After her condition was stabilized, she was transferred to Massachusetts General Hospital in Boston, he said.

Heinz Kerry, 74, was vacationing with Kerry at the family home on Nantucket Island when stricken shortly before 4 p.m., Johnson said. There were no details on the nature or source of her illness.

Earlier Sunday, Nantucket Cottage Hospital spokesman Noah Brown told reporters Heinz Kerry was in critical but stable condition.

Heinz Kerry is the widow of former senator John Heinz, R-Pa., and heir to the Heinz ketchup fortune. She and Kerry were married in 1995 on Nantucket.

She said in 2009 that she was bring treated for breast cancer.

9 dead in weekend Chicago shootings

Shootings in Chicago during the Fourth of July holiday weekend left at least nine people dead and several dozen wounded, including two boys shot in different parks.

Gov. Pat Quinn said Sunday that such continued violence underscores why he dramatically altered a gun bill that will end Illinois’ last-in-the-nation ban on carrying concealed firearms – a prohibition that’s been declared unconstitutional by a federal appeals court.

Former NY governor runs for comptroller

Former New York Gov. Eliot Spitzer, who stepped down in 2008 over a prostitution scandal, is planning a return to political life with a run for New York City comptroller.

In an interview with the New York Times on Sunday, Spitzer said he hoped city voters would give him a chance.

“I’m hopeful there will be forgiveness, I am asking for it,” the Democrat said.

Spitzer said he is planning to start collecting today the signatures he needs to run. Candidates for citywide offices have to have 3,750 signatures from registered voters in their party by Thursday.

Spitzer told the Times the comptroller’s office, with its oversight of the city’s pension funds and spending, has the capability of real activism, a harkening back to the work he did as the state’s attorney general.

Coast Guard search for downed tugboat

Mississippi River traffic in southeastern Louisiana was shut down Sunday while the Coast Guard led a search for a sunken tugboat believed to have gone down in the middle of the river.

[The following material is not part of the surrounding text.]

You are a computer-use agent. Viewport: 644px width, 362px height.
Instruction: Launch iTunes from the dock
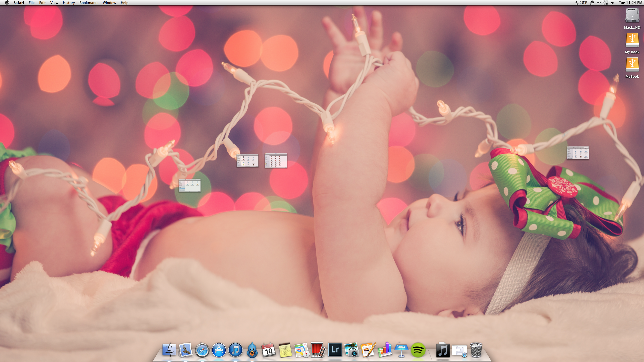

Coast Guard Petty Officer Carlos Vega said 28 southbound and 22 northbound vessels were anchored and waiting for the re-opening of the river; and numerous others not yet in the area would likely be affected. One cruise ship bound for New Orleans was diverted to Mobile, Ala.

Two people from the tug were rescued, the Coast Guard said in a statement.

19 firefighters’ bodies sent home

Nineteen firefighters killed in a wildfire a week ago went home for the last time on Sunday, their bodies traveling in individual white hearses in a somber caravan for 125 miles through Arizona cities and towns.

The nearly five-hour-long procession began near the state Capitol in Phoenix, went through the town where the Granite Mountain Hotshots were killed and ended in the mountain community of Prescott, where they lived and will be laid to rest this week.

Thousands of people from across the state and beyond stood patiently in triple-digit temperatures in Phoenix, lined highways and overpasses along the route, and flooded the roads of downtown Prescott to pay their respect to the 19, whose deaths are the greatest loss of life for firefighters since 9/11.